If you want to lead inclusively, it’s important to establish psychological safety. Teams thrive in environments where every member feels valued and safe to express their opinions without fear of retribution. The journey to a psychologically safe workspace is integral to inclusive leadership and can be achieved by understanding and implementing the four stages of psychological safety, as described by Timothy Clark.

What is Psychological Safety?

Psychological safety is the shared belief that the team is safe for interpersonal risk-taking. It is an environment where individuals can be their authentic selves, express their opinions, ask questions, and admit mistakes without fear of humiliation or punishment. When teams have psychological safety, members feel accepted and respected. They are free to innovate, collaborate, and take constructive risks because they trust they won’t be penalized for doing so.

Psychological Safety and Inclusive Leadership

Inclusive leadership goes hand in hand with psychological safety. An inclusive leader understands and values the diverse perspectives and strengths each team member brings. Such leaders actively foster an environment where everyone feels valued, listened to, and understood. When people feel psychologically safe, they are more likely to share their unique perspectives and insights, contributing to richer discussions and more innovative solutions. Moreover, an inclusive leader actively works against biases and unfair hierarchies that might threaten this safety.

The Four Stages of Psychological Safety

Understanding the stages of psychological safety can provide a roadmap to creating and maintaining an environment where everyone feels secure and respected.

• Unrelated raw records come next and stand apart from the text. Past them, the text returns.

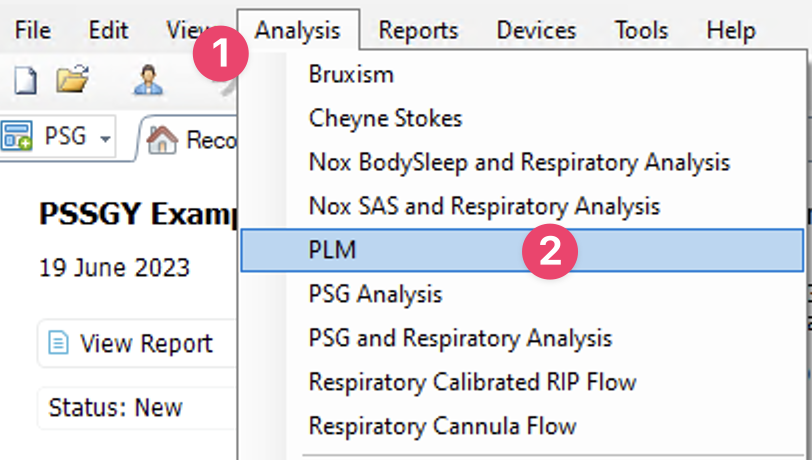Choose Bruxism analysis option
This screenshot has height=460, width=812.
[351, 74]
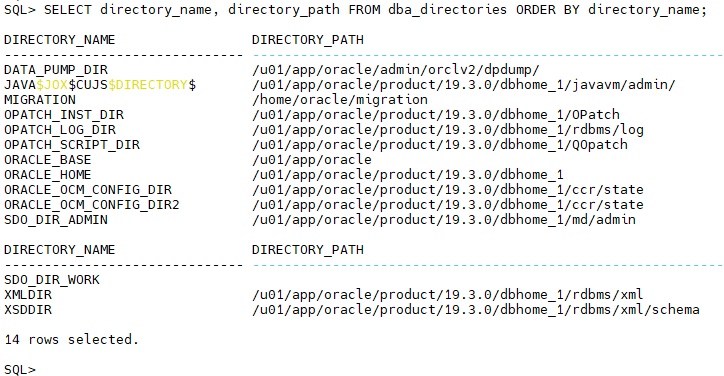Click the OPATCH_INST_DIR row name

point(64,115)
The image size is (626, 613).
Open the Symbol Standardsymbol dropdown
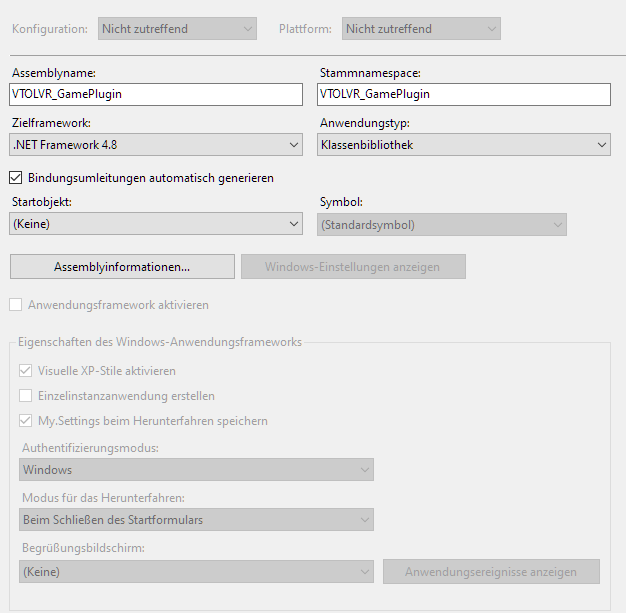[442, 224]
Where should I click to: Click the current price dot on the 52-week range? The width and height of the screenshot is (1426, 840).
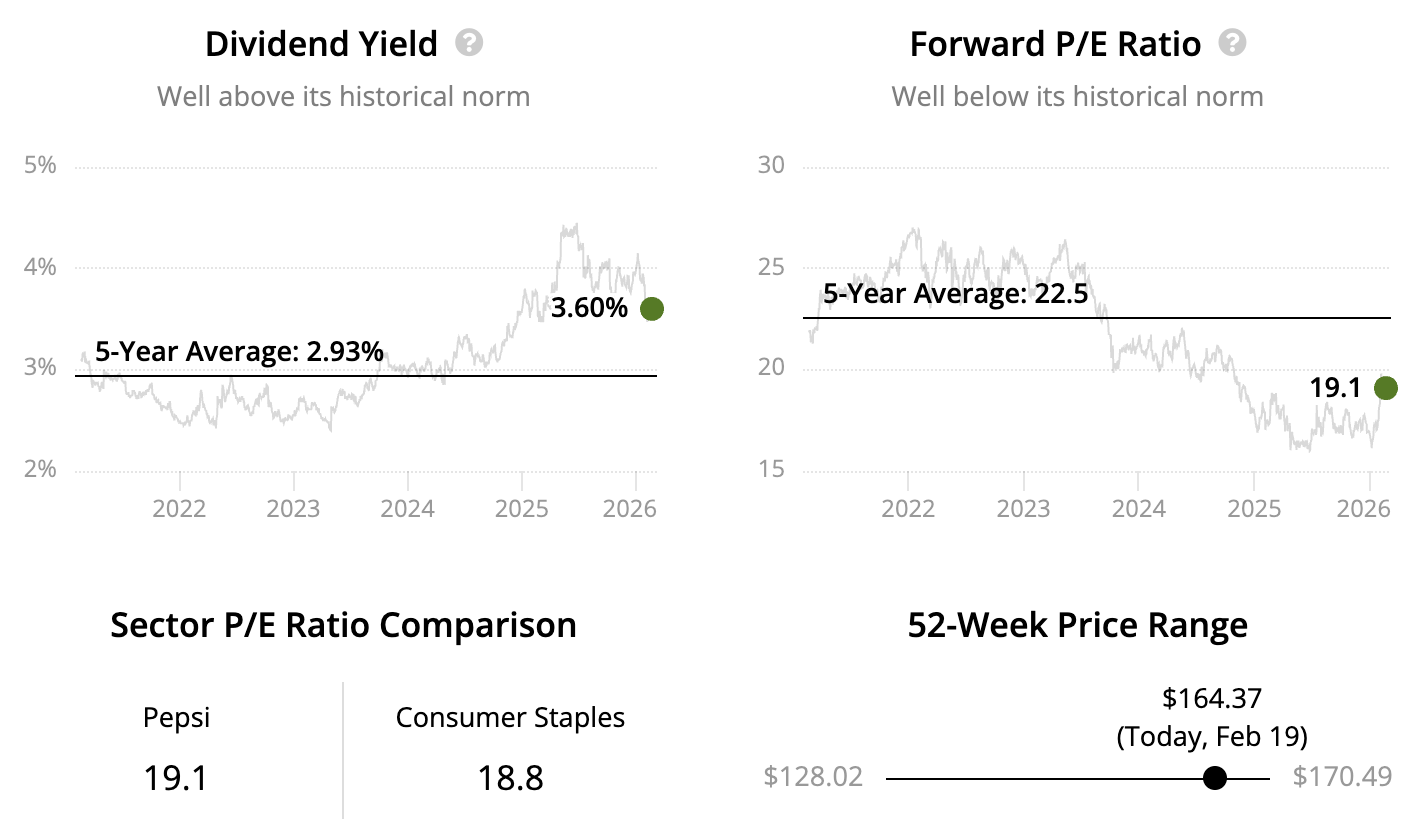1214,777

How is your company doing in each of these areas?

1. Inclusion Safety

Inclusion is the foundational stage and is a prerequisite for everything else. It’s where every individual feels included in the team and believes that they belong. This begins by fostering a culture based on the premise that everyone deserves respect and deserves to be included, simply because they are human. You can actively grow inclusion safety through team introductions and team-building exercises – along with regularly checking in with team members to ensure they feel connected and included.

2. Learner Safety

In this second stage of psychological safety, individuals feel safe to engage in the learning process, ask questions, and even admit when they don’t know something. Observe your meetings. Do people feel free to ask “dumb questions”? Do they offer ideas? How do other people (especially leaders) respond? If you want to provide learner safety, create an environment where failure isn’t just accepted, it’s rewarded.

3. Contributor Safety

When you have contributor safety, individuals feel safe to contribute to the team, take on responsibilities, and offer ideas. Pay attention to your speaking time. Do you spend more time telling people what to do? Or do you listen to what they have to say? Get to know your team and assign tasks based on strengths and areas of growth. Consider holding meetings or workshops where team members can collaborate and share their ideas.

4. Challenger Safety

At this highest level, team members feel safe to challenge the status quo. They believe they can voice concerns and suggest improvements without facing negative consequences. To create challenger safety, you need to ensure that leaders are approachable and open to being challenged. Reward people who have the courage to speak up and highlight a problem. Even better, assign people to actively look for problems.

Establishing psychological safety requires an ongoing commitment.

It requires leaders to actively foster trust, respect, and open communication. By understanding and implementing the four stages, leaders can cultivate an environment where individuals not only feel secure but are also empowered to innovate, collaborate, and drive the organization toward success.